Reproduce every line of the entries below word for word, leaving out the pictures.

────

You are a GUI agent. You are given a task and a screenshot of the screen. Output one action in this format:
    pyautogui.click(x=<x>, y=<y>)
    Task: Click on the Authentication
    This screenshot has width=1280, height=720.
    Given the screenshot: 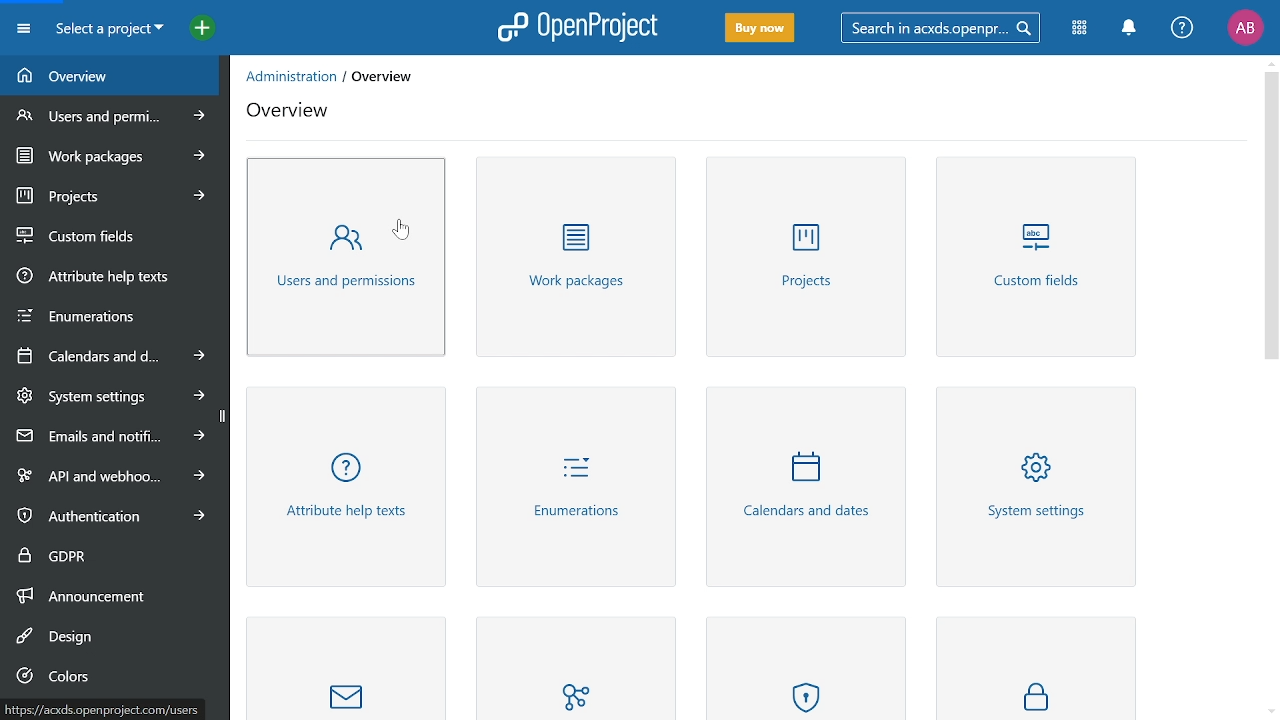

────

▶ _Correct response_
You are a GUI agent. You are given a task and a screenshot of the screen. Output one action in this format:
    pyautogui.click(x=<x>, y=<y>)
    Task: Click on the Authentication
    This screenshot has width=1280, height=720.
    Given the screenshot: 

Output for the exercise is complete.